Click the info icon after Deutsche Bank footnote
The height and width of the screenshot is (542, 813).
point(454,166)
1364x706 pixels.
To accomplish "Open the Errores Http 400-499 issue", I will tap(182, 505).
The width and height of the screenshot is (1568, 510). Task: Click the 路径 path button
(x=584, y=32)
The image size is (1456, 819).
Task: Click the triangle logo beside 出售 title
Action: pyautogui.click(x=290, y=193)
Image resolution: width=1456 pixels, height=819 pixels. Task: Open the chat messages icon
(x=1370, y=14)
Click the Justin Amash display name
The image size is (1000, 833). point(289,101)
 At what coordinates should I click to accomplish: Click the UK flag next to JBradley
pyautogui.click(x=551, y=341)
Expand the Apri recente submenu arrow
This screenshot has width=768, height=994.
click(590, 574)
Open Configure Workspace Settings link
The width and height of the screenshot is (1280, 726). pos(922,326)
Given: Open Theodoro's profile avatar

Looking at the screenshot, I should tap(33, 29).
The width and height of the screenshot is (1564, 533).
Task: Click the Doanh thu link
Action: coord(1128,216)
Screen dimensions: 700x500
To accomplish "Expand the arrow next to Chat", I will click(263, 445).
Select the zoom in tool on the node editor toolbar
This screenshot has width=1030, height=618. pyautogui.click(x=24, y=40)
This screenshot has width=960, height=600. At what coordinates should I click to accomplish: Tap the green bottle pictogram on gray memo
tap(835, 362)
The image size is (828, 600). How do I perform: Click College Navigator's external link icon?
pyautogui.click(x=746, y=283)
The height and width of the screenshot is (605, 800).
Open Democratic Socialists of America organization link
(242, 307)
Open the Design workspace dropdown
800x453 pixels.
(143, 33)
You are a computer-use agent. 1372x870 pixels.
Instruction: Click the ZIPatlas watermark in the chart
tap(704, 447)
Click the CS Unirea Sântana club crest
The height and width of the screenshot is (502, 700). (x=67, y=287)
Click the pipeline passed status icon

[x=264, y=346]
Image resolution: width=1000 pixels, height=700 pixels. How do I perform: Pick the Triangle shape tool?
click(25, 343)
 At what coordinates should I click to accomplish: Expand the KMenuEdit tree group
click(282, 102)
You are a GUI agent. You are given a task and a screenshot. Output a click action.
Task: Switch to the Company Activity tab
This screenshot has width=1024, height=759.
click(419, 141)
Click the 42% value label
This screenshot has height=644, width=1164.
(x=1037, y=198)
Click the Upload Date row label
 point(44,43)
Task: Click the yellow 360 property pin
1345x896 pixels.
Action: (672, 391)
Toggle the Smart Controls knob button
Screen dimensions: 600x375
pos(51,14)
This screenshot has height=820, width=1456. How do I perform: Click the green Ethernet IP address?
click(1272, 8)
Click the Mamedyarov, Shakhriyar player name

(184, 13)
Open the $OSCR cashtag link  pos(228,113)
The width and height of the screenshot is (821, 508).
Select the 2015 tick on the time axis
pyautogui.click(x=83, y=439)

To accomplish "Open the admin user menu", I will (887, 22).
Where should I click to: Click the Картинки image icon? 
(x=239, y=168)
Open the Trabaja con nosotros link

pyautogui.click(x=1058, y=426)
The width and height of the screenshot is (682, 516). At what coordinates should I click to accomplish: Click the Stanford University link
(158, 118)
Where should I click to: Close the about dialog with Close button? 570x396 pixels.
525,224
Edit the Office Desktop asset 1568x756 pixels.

--------------------

WORK TASK: From the material above, count the lines that include "arrow" and give only the total.

ANSWER TO THIS EXERCISE: 2